На взгорке ему вдруг почудилось, что земля вздыбилась, ушла из-под ног. Он упал, затем сгоряча встал на четвереньки и пополз вперед, оставляя глубокую борозду в снегу. И только когда в груди полыхнуло пламя и сердце рванулось наружу так, что, казалось, затрещали ребра, Михлюшка понял — на ноги ему не подняться. Он покорился нестерпимой боли и лег на правый бок, подтянув колени к животу. Совсем рядом светилось крохотное оконце невзрачной хибарки, которая приютила старика с толстяком. Меркнущими глазами Михлюшка вглядывался в желтое пятнышко окна — и улыбался. Оттуда, из трепещущей жаркой глубины, робко ступил в метельную темень босоногий мальчик с круглой, как одуванчик, русой головкой. Он недоверчиво, исподлобья смотрел на Михлюшку.
— Сынок! Вот я и дома. Приехал… Погодь, сейчас вста…
* * *
— Н-намело… т-туды ее!.. — Толстяк пытался застегнуть ватник, который был явно маловат для его брюха.
Он стоял возле своего жилища и недовольно щурился от яркого солнца. Рядом кряхтел старик, расчищая дорожку к поленнице.
— Т-ты глянь! — потянул его за рукав толстяк. — Нет, ты посмотри! Опять заявился. Вот я т-тебя!
Старик разогнулся с хрустом и приставил ладонь к глазам. Неподалеку от них, возле забора, рылся в сугробе одноглазый пес. В ответ па окрик толстяка он только злобно заурчал.
— П-поганец… — Толстяк забрал из рук старика лопату и решительно двинулся к одноглазому бродяге. — Ей-ей, пришибу…
Причина такого недружелюбного отношения к псу у толстяка была веская — два дня назад тот стащил копченые бараньи ребра, которые толстяку всучили в качестве платы за разгрузку фургона с продуктами.
Пес нехотя отступил, скаля зубы и рыча.
— Иди… иди сюда! — вдруг всполошенно позвал своего приятеля толстяк: он наконец увидел, что так усердно выкапывал из-под снега пее.
— Михлюшка?! — старик отшатнулся в испуге.
Толстяк вытащил скрюченное тело Михлюшки из сугроба.
— Амба… — угрюмо сказал он, глядя куда-то в сторону. — Преставился…
— 3-закрой, з-закрой ему лицо! — взмолился старик.

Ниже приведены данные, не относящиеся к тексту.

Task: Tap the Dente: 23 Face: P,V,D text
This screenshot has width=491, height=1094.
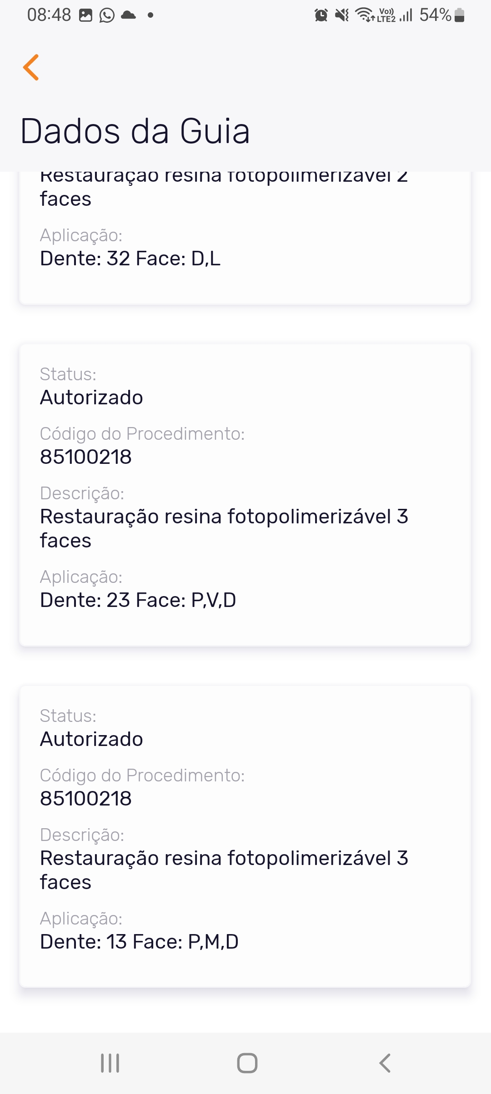Action: (x=138, y=600)
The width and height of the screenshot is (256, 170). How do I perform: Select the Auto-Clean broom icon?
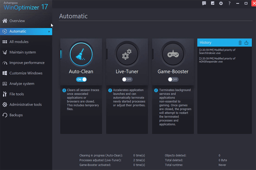(x=81, y=54)
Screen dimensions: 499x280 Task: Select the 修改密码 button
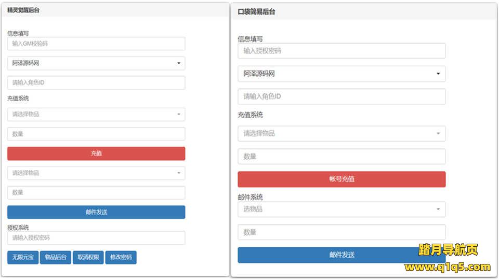(x=121, y=258)
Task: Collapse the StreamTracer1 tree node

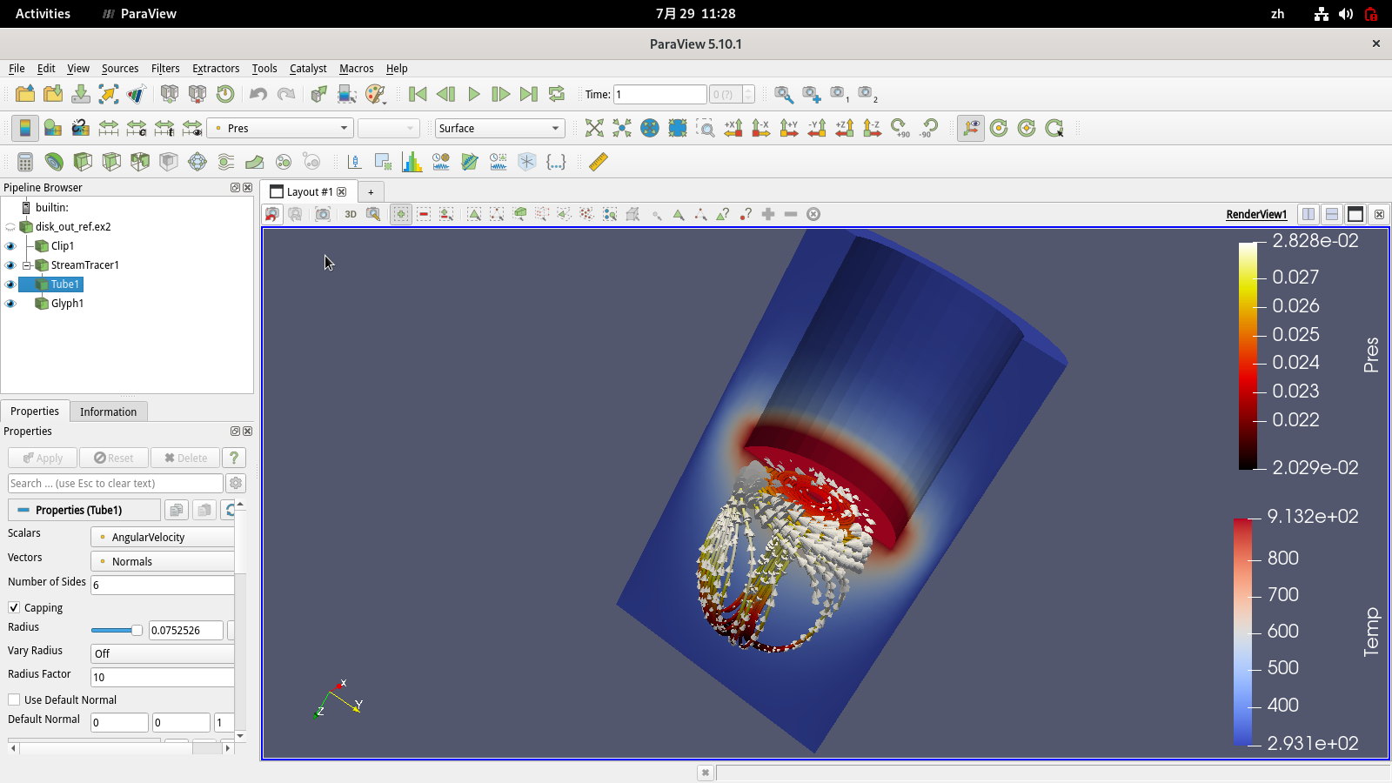Action: click(27, 265)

— П-постарался, сын блудливой суки… Шустрый, как электровеник… П-пошел вон, обжора! — Толстяк со зла швырнул в пса лопатой. — Погрыз… — Он прикрыл обезображенное лицо Михлюшки его же шарфом. — П-помоги…
— Куда его?
— Бери за ноги! Куда… Ну не в хлев же. У нас полежит, пока не заберут в морг…

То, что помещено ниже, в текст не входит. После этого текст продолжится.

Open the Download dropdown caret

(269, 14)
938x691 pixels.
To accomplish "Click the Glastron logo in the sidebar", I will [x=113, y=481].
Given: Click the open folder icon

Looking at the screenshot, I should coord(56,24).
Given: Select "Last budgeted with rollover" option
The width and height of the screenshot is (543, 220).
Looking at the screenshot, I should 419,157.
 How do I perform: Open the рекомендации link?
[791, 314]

Тело Михлюшки свободно поместилось на ящиках из-под аммонита, в которых хранился немудреный скарб приятелей.
— П-пошли в милицию, — решительно направился к двери толстяк. — Заявим…

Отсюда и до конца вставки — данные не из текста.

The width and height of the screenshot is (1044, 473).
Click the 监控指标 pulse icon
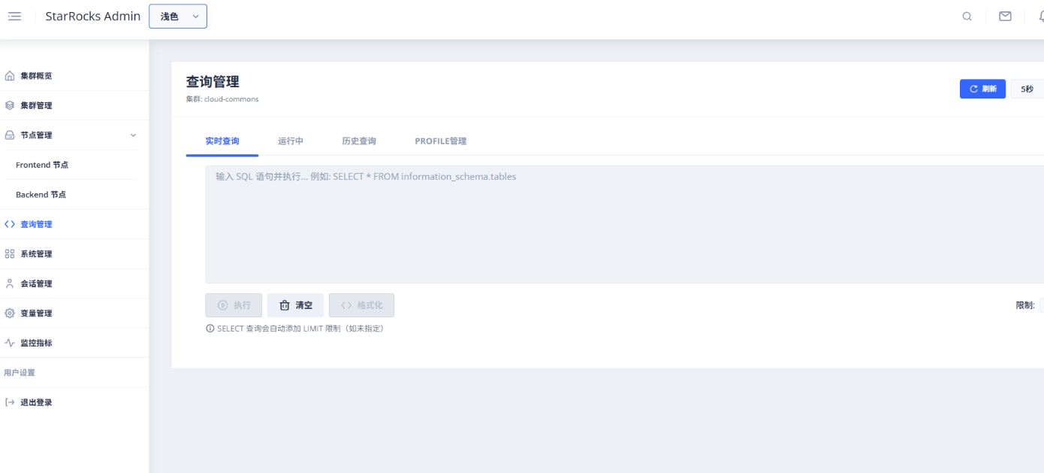[x=10, y=343]
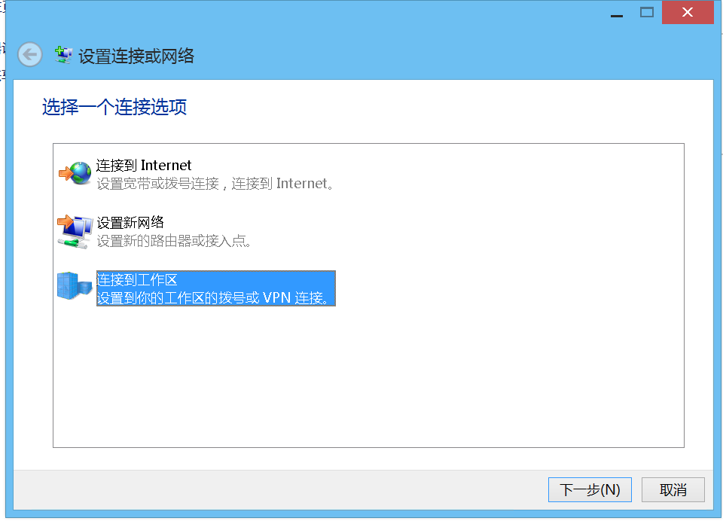The width and height of the screenshot is (723, 524).
Task: Click the 设置连接或网络 window title text
Action: (136, 56)

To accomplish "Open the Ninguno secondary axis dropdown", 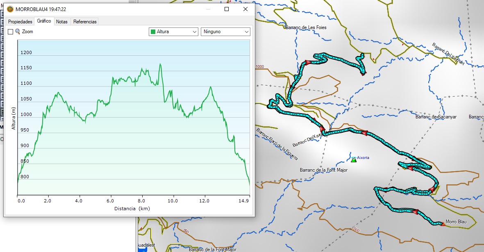I will [x=225, y=32].
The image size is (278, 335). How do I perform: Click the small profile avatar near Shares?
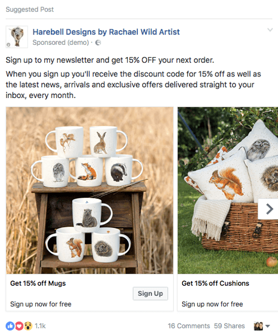pos(258,326)
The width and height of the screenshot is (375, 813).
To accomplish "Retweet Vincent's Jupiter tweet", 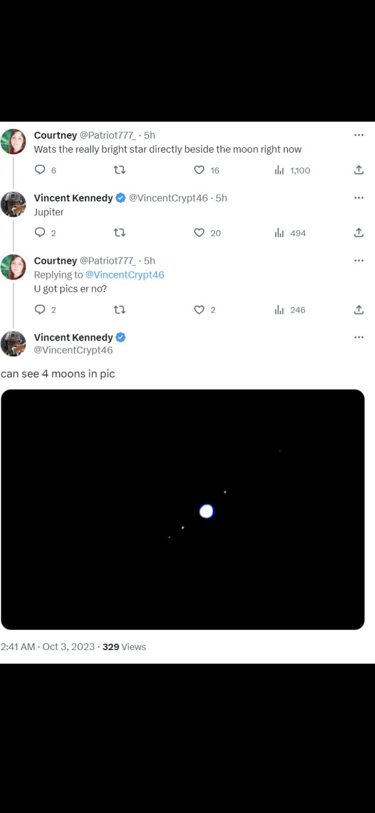I will click(x=120, y=233).
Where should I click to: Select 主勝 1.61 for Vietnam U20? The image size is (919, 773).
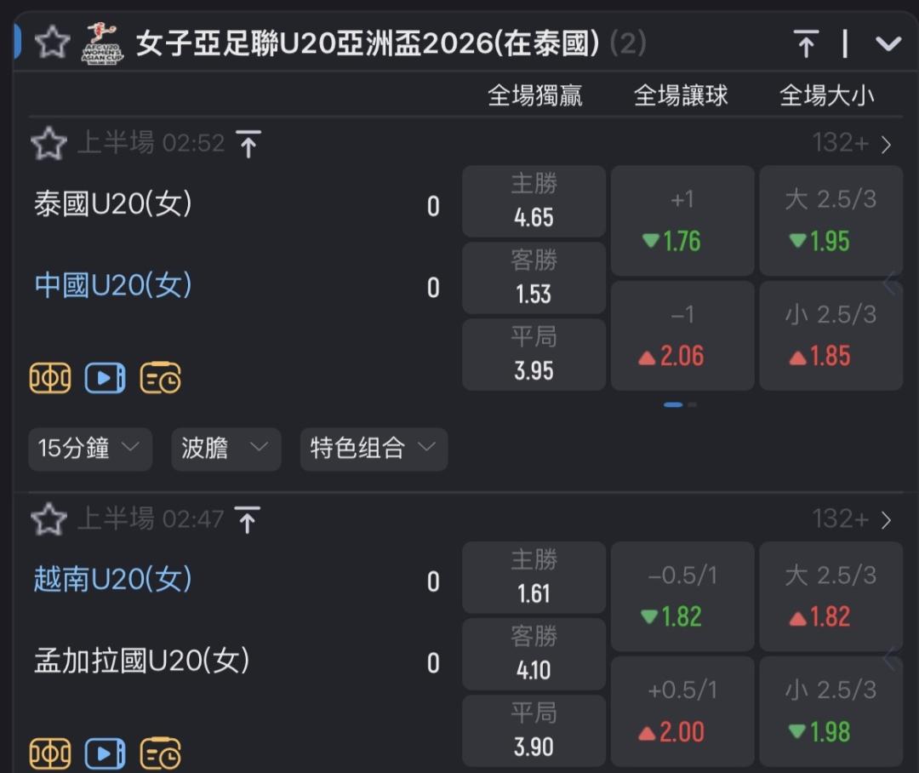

— Э! — Старик обшаривал карманы покойника. — Шмотри, во! — расплылся он в щербатой улыбке, показывая толстяку найденные деньги.
— Везучий ты… — Толстяк был радостно изумлен. — Ну, шельмец… — жадно схватил скомканные бумажки и принялся считать.
— Идем! — Старик напялил шапку. — Попервах в милицию, а потом…
— Балда! — негодующе посмотрел на него толстяк. — Ему, кивнул на Михлюшку, — не к спеху. — Выглянул в окошко. — Время-то в самый раз… П-помянем…
Приятели ушли, подперев дверь толстым колом. Одноглазый пес, осторожно ступая по их следам, подошел к хибаре. Долго, с вожделением принюхивался он к струе теплого воздуха, которая пробивалась сквозь щель над порогом, потом уселся на задние лапы, поднял морду вверх и тихо, с подвыванием заскулил.